RECORD LIST:
====

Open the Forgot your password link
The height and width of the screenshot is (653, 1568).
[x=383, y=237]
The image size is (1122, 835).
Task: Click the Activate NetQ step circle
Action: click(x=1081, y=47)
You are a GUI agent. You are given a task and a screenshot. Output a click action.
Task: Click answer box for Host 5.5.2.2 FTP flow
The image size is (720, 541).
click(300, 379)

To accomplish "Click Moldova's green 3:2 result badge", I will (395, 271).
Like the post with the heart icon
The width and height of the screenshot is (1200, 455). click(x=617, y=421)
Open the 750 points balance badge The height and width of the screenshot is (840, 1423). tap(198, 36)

====

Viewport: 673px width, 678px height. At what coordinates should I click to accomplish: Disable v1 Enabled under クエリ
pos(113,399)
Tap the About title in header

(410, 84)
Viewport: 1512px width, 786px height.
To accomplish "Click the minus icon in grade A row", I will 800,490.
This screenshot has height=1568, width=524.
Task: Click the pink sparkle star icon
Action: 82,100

====

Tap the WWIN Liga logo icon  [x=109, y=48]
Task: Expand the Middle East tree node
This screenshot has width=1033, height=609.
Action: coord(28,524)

====

Rewrite the stretch of data from the line containing "Tap the WWIN" through the line containing "Action: coord(28,524)", changing "Expand" to "Collapse" and leaving everything else the same. Give back only those lines.

COMPLETE ANSWER:
Tap the WWIN Liga logo icon  [x=109, y=48]
Task: Collapse the Middle East tree node
This screenshot has width=1033, height=609.
Action: coord(28,524)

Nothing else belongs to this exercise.